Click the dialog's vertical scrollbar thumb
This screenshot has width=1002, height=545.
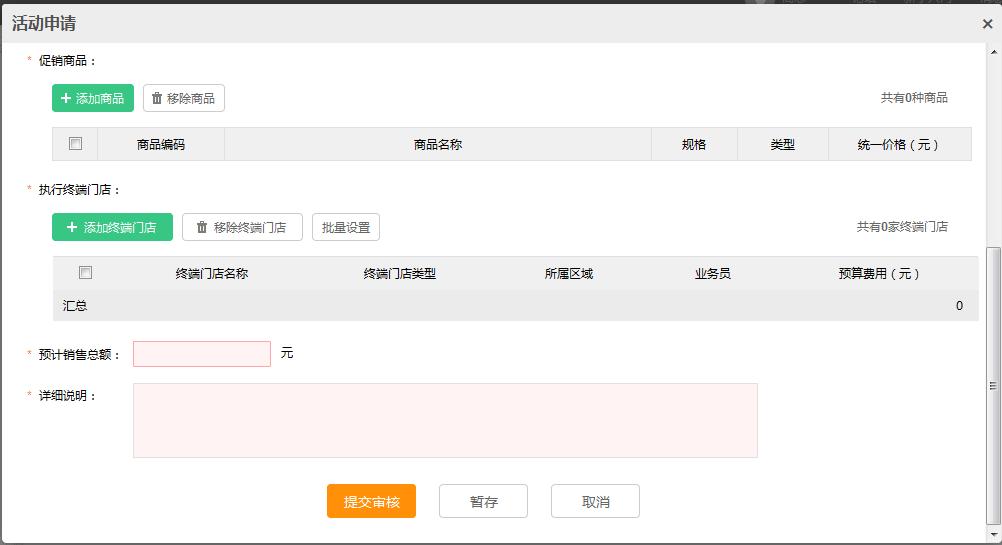point(993,385)
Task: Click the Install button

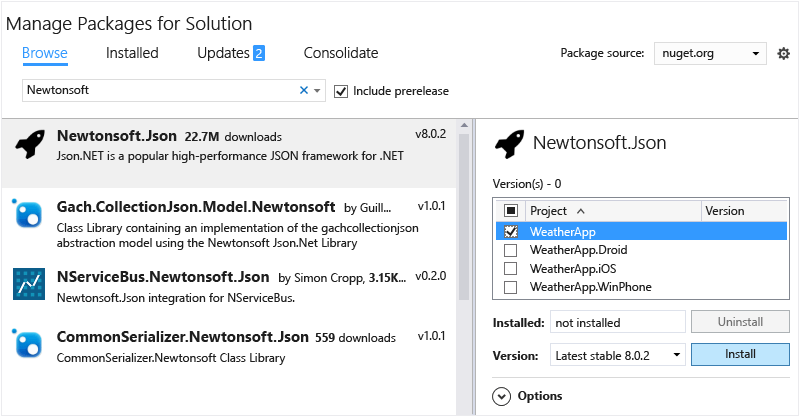Action: tap(741, 354)
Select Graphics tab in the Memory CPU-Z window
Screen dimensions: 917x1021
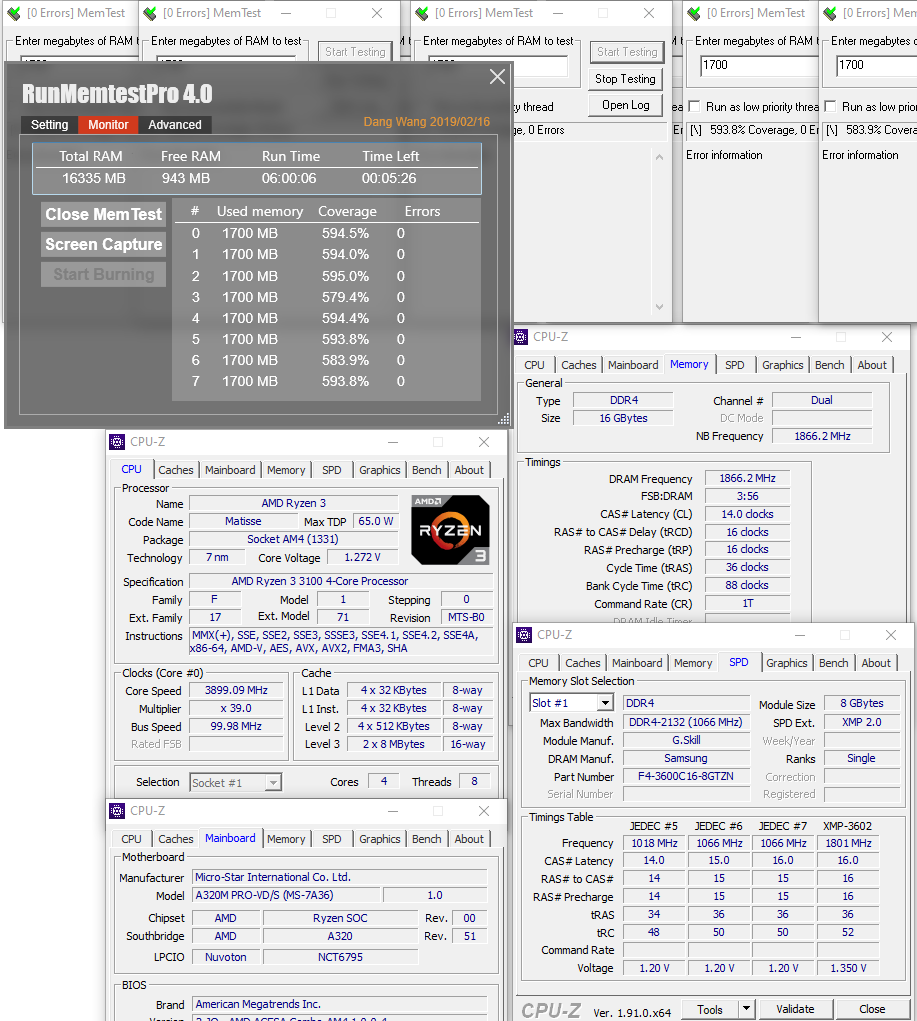click(x=782, y=365)
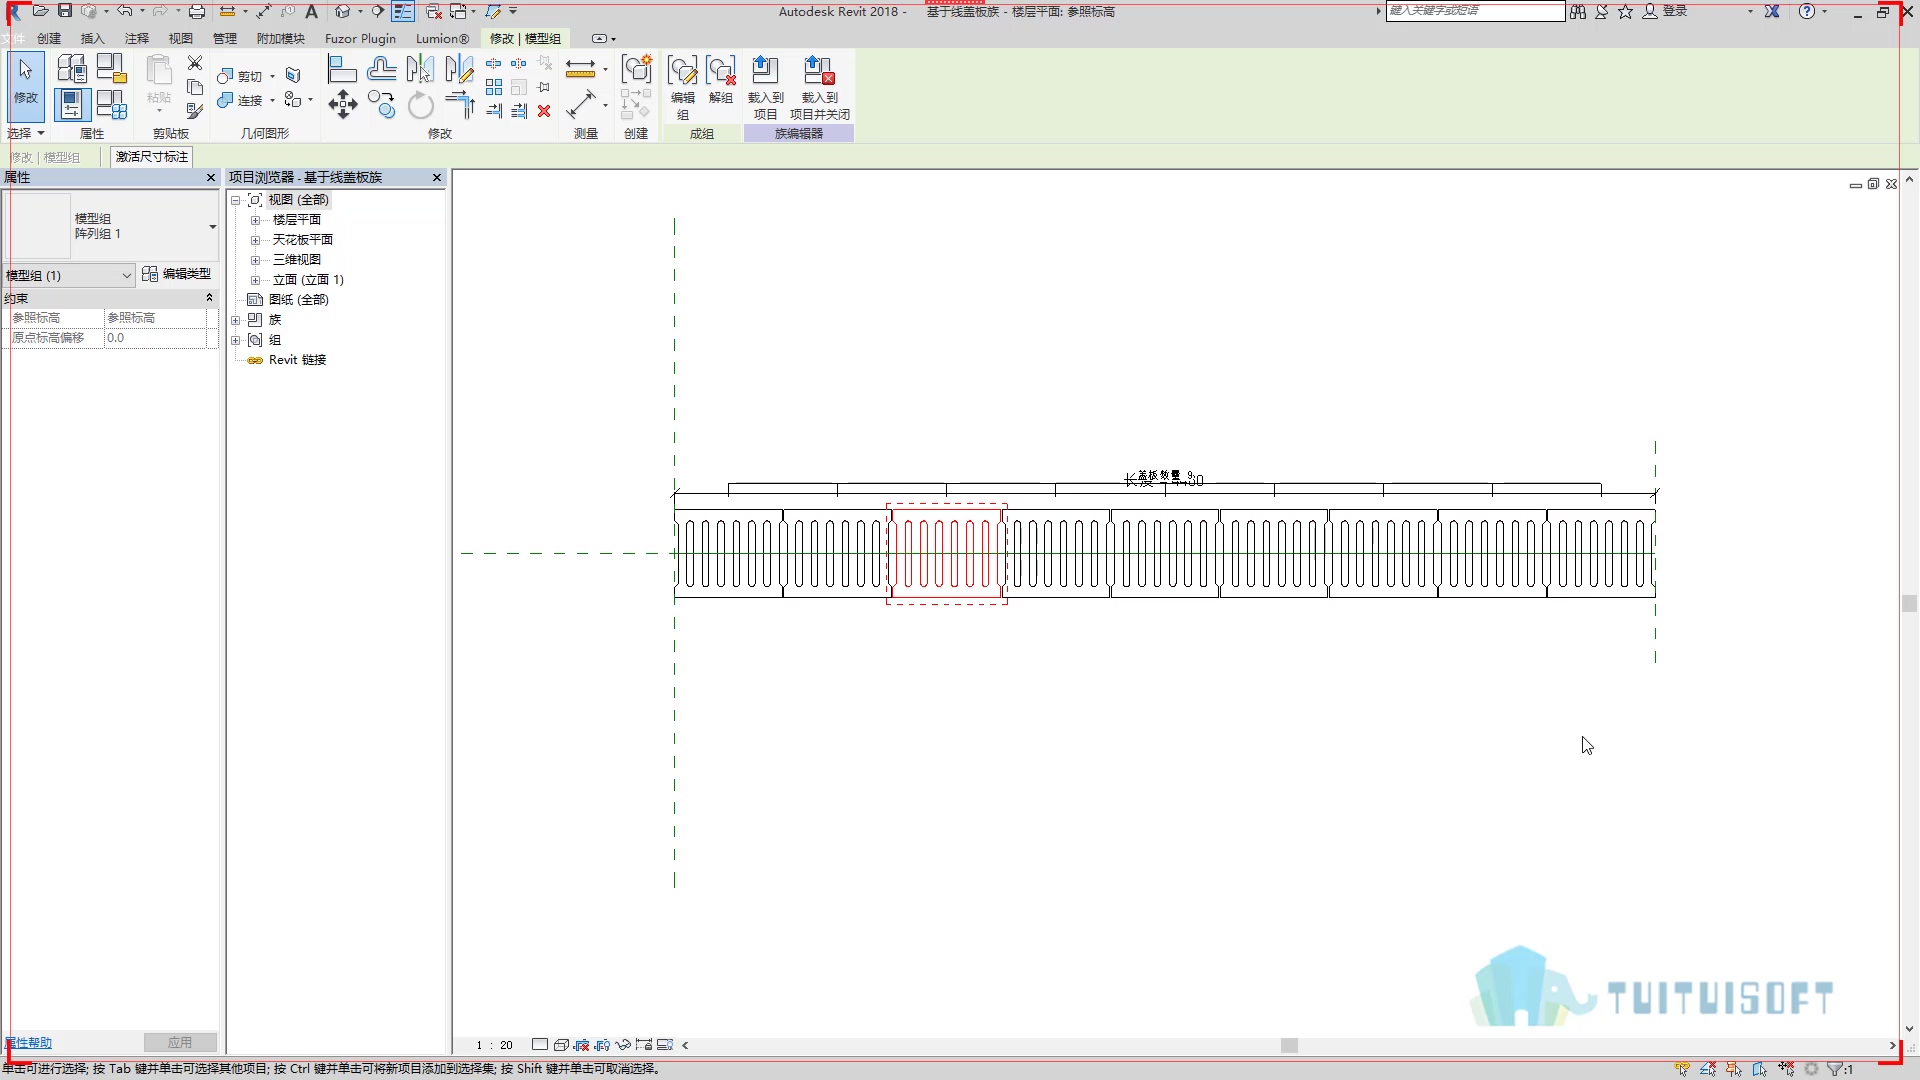Screen dimensions: 1920x1080
Task: Open the 视图 ribbon tab
Action: coord(180,38)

━━━━━━━━━━

### TASK BRIEF:
Which lines run from the one containing "Select Graphics tab" to the end of the entries above? Write them out exactly, leaving out every picture.

### THE COMPLETED TASK:
Select Graphics tab in the Memory CPU-Z window
Screen dimensions: 917x1021
click(x=782, y=365)
Screen dimensions: 1920x1080
Task: Open the 视图 ribbon tab
Action: coord(180,38)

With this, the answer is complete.